The first segment, "Pasternak," is a light appetizer that begins like some frivolous erotic comedy, as a fashion model (Maria Marull) gets on a plane. When a middle-aged music critic (Dario Grandinetti) begins flirting with her, they discover they know someone in common – Gabriel Pasternak. What a coincidence! What's more, it turns out a lot of other people on the plane know the same man, and the initial buzz of happy recognition turns to one of murmurs of concern. Why did Pasternak bring them all together, more than 30,000 feet in the air?
The second story, "The Rats," takes the meal metaphor a queasy step further: On a rainy night at a roadside diner, a waitress (Julieta Zylberberg) greets the sole customer and recognizes him as a gangster named Cuenca (Cesar Bordon) who ruined her family, and is now running for town mayor. Cuenca orders eggs and chips and snarls at her incompetence. Back in the kitchen, the tough old cook (Rita Cortese), takes payback into her own hands. She doesn't see the point of waiting around "until he dies of cholesterol" and proposes adding a special ingredient to the customer's food.
Part three, "Road to Hell," raises Wild Tales's energy to a hideously absurd peak: The segment is about a case of road rage between an arrogant Audi-driving businessman (Leonardo Sbaraglia) and a seriously annoyed farmer (Walter Donado) which plays out like a combination of Deliverance and an R-rated Wile E. Coyote cartoon.
At around the 40-minute mark of the two-hour film, the pace slows down for three longer stories, each distinct in tone. "Bombita" ("Little Bomb") is about a demolitions engineer (Argentine cinema mainstay Ricardo Darin) whose life begins to spin out of control one afternoon when he gets his car towed in downtown Buenos Aires. The car-towing business is a racket and by the time he has recovered his car, he's missed his daughter's birthday. One misfortune leads to another until he ends up without family, disgraced and unemployed, though the story does find a slightly redemptive note: If you have to pick on a little guy, try to make sure he's not a demolitions expert.
"The Deal" is another tale of a car, but set entirely within the grounds of a rich family's estate over the course of one long morning.
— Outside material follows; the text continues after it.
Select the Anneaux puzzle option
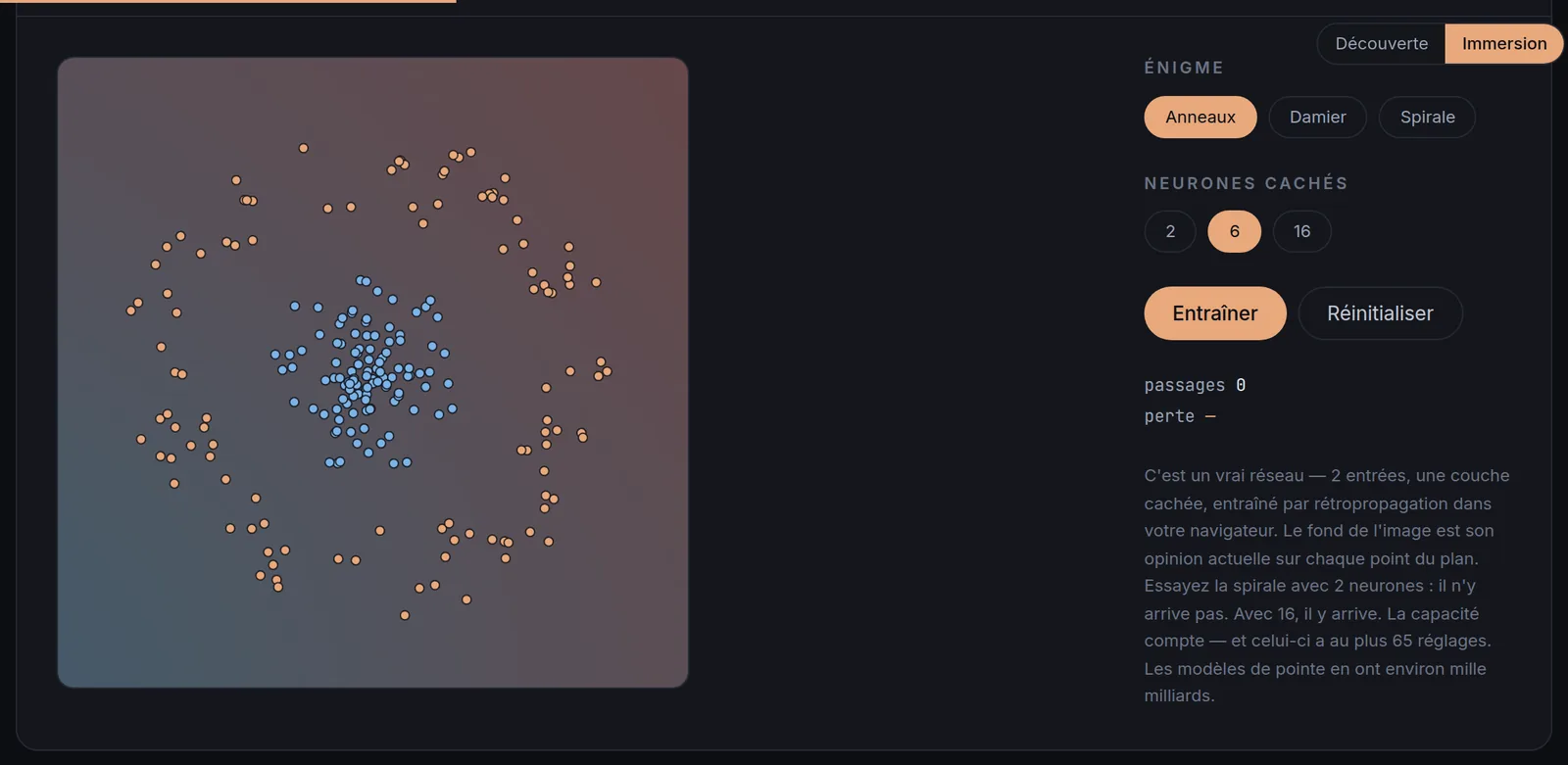 1200,117

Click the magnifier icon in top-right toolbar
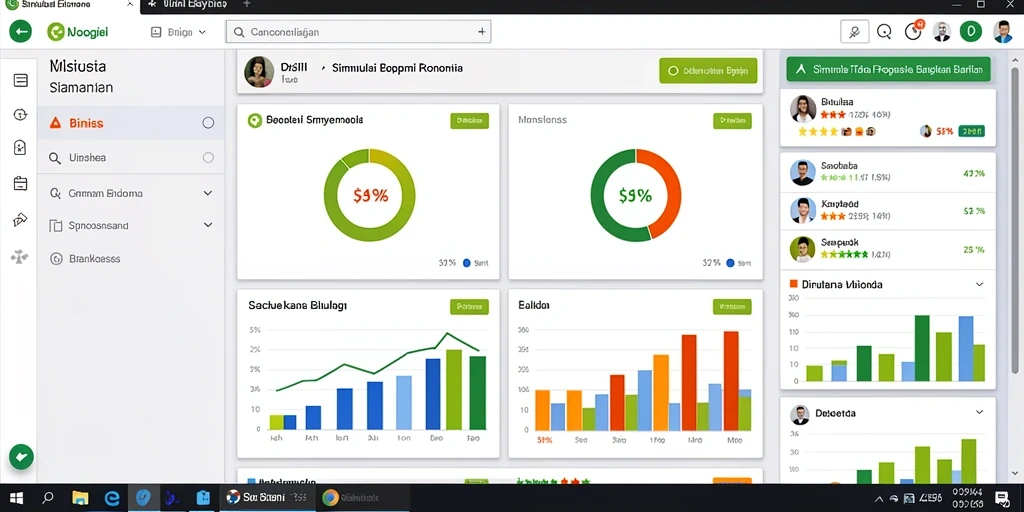(884, 31)
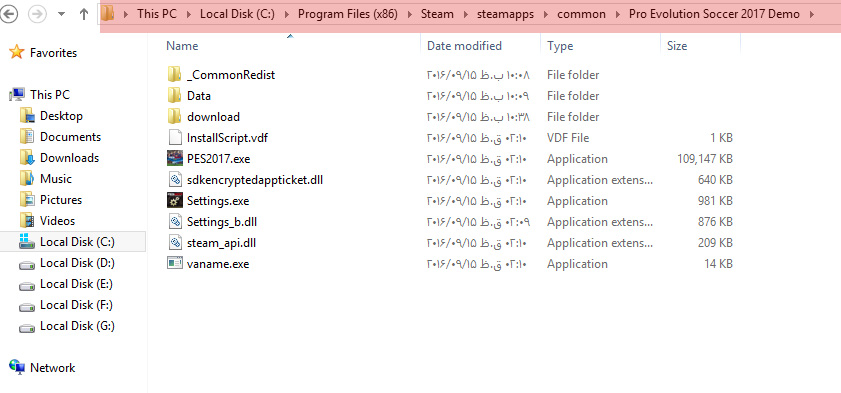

A spoiled rich kid (Alan Daicz) comes to his parents' bedroom, fresh from a night of boozing and driving in daddy's car. Tearfully, he tells his parents that he has fatally struck a pedestrian and sped off. His father (Oscar Martinez) and the family lawyer promptly hatch a plan to buy their way out of trouble by paying the estate's groundskeeper (German de Silva) to take the rap. The story of a rich crook finding a fall guy is familiar enough; the satire here is about how covering up a homicide is business as usual in back-and-forth negotiations with the father, his wife, their lawyer, the groundskeeper and the state prosecutor, making counteroffers and shaving points to close the deal.
All comedies end in a wedding, Lord Byron said, and Wild Tales fulfills the demand with a brief glimpse into the courtship rites of the stupidly privileged. Young newlyweds Romina (a terrific Erica Rivas) and Ariel (Diego Gentile) are launching their new lives together with a lavish hotel bash. Things go seriously sideways when Romina discovers the groom has been unfaithful to her with a co-worker. Dishevelled, dishonoured and determined to hit her husband where it hurts (the wallet, the ego, wherever), Romina turns the wedding reception into a night neither the groom nor any of the guests will forget for a long time.